The first point is that only a prima facie showing of avoidability is required to disqualify a creditor from inclusion in the 12-creditors limit of § 303(b)(2)—and potential defenses are irrelevant.  Such point is erroneous because, if a § 547(c) defense applies, the challenged transfer is not avoidable under § 547.

The second point is that the Bankruptcy Court should not have considered § 547(c) defenses, at all, because ABC Assignee failed to assert any such defenses in its answer to the involuntary petition.  Such point is erroneous because:

  • § 547(c) provides a defense to avoidability, not a defense to an involuntary petition;
  • ABC Assignee’s defense to the involuntary petition was creditor numerosity, which ABC Assignee timely asserted;
  • § 547(c) defenses become pertinent only after the Petitioning Creditors challenge the qualification of certain creditors because of their alleged receipt of avoidable preferences; and
  • once the Petitioning Creditors raised the § 547 challenge, ABC Assignee promptly raised the § 547(c) defenses.

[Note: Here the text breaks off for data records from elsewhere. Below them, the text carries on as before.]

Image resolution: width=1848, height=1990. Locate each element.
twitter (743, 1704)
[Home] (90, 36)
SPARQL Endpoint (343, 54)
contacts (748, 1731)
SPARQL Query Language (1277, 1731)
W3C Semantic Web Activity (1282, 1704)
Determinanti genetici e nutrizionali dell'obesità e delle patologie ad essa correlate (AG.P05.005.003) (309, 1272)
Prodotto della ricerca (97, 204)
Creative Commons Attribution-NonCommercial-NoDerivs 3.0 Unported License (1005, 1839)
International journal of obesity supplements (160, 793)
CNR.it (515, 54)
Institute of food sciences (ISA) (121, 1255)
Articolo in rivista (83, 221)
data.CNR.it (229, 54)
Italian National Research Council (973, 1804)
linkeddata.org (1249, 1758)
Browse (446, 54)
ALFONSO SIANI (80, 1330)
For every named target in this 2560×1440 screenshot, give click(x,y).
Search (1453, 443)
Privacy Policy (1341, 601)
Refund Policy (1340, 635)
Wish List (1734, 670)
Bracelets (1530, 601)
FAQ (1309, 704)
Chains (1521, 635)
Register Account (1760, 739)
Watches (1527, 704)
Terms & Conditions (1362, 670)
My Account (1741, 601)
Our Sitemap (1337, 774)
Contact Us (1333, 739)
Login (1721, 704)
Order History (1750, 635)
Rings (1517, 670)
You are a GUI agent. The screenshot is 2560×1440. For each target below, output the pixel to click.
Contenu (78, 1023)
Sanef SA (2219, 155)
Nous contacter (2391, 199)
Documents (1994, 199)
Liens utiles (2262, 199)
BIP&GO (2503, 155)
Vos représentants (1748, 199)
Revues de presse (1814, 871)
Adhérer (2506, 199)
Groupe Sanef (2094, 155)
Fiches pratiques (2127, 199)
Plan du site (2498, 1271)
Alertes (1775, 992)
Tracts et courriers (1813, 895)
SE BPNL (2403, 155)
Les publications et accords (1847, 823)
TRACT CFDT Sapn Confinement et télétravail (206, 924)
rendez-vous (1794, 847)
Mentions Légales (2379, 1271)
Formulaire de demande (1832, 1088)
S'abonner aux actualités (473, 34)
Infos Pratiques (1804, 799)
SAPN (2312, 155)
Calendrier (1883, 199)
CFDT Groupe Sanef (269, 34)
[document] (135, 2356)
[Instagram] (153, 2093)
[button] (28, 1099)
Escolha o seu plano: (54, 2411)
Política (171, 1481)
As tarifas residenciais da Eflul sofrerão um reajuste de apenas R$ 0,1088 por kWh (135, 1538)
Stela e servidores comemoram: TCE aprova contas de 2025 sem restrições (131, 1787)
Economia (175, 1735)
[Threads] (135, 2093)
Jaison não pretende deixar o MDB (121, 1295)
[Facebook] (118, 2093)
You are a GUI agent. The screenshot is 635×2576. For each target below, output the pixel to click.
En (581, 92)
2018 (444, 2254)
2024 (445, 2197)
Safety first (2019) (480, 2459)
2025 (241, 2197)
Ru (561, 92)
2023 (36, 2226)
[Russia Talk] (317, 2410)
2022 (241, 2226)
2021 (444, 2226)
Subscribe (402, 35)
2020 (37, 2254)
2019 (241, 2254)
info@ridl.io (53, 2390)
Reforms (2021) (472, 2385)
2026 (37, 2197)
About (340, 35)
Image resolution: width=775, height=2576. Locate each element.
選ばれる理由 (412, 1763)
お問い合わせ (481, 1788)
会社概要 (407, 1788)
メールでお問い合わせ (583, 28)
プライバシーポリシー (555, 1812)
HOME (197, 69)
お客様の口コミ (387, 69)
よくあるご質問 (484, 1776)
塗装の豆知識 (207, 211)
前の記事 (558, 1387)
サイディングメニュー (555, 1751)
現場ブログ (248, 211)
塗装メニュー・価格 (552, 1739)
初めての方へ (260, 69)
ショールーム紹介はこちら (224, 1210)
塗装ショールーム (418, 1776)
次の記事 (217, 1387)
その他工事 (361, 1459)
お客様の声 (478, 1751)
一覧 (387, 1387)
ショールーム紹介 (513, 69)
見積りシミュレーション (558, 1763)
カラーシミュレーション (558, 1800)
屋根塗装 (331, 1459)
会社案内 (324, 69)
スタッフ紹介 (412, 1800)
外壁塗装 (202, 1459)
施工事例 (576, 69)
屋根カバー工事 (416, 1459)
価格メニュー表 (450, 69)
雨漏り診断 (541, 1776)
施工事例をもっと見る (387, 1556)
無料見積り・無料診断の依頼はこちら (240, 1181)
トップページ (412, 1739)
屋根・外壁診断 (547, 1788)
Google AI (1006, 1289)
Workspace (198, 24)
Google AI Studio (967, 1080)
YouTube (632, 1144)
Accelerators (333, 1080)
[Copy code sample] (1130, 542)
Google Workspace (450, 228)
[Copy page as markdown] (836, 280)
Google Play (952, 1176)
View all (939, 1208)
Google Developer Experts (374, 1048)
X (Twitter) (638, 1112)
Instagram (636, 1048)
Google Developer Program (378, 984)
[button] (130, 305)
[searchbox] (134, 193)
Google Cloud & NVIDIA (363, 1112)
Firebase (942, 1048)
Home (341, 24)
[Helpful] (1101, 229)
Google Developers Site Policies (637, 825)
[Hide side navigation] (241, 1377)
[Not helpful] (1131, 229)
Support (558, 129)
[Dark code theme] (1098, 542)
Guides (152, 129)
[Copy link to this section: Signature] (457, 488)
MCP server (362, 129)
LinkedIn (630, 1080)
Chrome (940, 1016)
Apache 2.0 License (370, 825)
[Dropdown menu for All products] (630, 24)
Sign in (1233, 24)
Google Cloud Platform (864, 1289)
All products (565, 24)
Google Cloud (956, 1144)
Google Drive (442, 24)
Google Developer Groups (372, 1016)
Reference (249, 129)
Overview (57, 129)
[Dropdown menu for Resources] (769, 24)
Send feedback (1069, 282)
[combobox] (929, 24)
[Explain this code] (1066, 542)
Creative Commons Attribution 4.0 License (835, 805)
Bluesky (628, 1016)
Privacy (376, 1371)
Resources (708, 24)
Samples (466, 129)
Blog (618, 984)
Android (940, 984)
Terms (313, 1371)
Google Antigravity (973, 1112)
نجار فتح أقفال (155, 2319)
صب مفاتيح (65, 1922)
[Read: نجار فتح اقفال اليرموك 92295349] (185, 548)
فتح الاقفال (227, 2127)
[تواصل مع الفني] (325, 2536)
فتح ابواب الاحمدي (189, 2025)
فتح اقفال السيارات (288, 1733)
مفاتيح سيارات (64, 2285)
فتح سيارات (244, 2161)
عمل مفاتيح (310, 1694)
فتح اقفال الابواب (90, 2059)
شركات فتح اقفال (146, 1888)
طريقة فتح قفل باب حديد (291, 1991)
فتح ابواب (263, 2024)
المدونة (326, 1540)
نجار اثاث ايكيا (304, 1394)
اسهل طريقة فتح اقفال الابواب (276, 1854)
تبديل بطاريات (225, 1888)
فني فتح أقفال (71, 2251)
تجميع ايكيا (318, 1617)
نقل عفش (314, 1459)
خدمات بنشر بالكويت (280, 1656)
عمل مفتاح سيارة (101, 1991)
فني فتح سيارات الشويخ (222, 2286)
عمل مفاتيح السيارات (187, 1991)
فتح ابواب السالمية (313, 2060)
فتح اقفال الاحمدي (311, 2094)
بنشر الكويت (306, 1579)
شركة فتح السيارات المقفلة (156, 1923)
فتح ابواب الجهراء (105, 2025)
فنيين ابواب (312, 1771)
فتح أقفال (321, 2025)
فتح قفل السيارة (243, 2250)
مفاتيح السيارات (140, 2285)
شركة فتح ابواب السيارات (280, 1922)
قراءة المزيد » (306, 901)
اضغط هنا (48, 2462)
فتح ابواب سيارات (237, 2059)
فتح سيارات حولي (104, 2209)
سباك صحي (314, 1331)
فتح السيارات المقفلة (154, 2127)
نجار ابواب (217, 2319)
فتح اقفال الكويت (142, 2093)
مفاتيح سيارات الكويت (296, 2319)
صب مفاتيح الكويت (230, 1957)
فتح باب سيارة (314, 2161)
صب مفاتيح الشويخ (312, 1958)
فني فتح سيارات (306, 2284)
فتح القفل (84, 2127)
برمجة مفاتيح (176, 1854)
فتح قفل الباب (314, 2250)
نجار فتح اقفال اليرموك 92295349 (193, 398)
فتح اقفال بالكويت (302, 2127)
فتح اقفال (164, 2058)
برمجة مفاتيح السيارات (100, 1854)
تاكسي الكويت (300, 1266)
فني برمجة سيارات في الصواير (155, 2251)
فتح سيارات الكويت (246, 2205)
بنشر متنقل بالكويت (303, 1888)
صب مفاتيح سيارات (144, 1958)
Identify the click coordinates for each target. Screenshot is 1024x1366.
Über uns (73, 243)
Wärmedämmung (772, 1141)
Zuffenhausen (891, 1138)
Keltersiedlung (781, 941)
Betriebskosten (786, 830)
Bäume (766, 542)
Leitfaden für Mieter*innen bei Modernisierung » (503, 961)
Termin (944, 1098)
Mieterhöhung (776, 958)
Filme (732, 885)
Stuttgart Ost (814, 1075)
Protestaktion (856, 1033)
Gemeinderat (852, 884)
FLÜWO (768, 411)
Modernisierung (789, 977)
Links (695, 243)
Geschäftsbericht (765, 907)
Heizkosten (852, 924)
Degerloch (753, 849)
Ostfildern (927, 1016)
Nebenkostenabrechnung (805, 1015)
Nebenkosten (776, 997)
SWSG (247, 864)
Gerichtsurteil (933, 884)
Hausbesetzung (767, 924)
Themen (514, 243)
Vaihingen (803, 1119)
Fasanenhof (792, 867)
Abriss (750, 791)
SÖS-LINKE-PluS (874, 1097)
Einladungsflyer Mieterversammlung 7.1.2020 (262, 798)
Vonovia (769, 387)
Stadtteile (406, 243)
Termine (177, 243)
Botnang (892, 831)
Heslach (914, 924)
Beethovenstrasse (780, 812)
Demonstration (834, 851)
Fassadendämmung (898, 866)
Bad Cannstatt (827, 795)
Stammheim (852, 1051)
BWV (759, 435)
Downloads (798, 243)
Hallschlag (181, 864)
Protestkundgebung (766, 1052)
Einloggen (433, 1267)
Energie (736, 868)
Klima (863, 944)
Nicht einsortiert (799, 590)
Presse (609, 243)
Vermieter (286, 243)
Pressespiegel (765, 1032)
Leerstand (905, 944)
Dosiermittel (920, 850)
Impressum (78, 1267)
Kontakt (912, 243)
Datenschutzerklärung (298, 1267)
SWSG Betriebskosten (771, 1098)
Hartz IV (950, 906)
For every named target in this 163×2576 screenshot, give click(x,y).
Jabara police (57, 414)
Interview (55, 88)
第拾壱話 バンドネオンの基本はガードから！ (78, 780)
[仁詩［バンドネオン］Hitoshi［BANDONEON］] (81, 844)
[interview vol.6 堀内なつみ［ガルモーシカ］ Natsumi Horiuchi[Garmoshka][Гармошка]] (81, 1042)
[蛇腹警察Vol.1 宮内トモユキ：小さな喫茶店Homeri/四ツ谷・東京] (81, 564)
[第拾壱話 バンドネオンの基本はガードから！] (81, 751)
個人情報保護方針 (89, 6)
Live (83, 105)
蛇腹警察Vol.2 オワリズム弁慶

The third point is that the Bankruptcy Court should not have required Petitioning Creditors to disprove the applicability of § 547(c) defenses to an otherwise avoidable transfer in order to disqualify a creditor.  Such point is erroneous because Petitioning Creditors preserved their § 547 challenges for at most 5 of the 20 creditors so that the placement of the burden of proof made no difference—because the 12-creditors minimum is met, regardless, and any possible burden allocation error was harmless.

Conclusion

Good to know!

———————–

Footnote 1.  11 U.S.C. § 303(b)(1)&(2) provides: “(b) An involuntary case against a person is commenced by the filing with the bankruptcy court of a petition under chapter 7 or 11 of this title—(1) by three or more entities, each of which is either a holder of a claim against such person that is not contingent as to liability or the subject of a bona fide dispute as to liability or amount, or an indenture trustee representing such a holder, if such noncontingent, undisputed claims aggregate at least $10,000 more than the value of any lien on property of the debtor securing such claims held by the holders of such claims; (2) if there are fewer than 12 such holders, excluding any employee or insider of such person and any transferee of a transfer that is voidable under section 544, 545,547, 548, 549, or 724(a) of this title, by one or more of such holders that hold in the aggregate at least $10,000 of such claims.”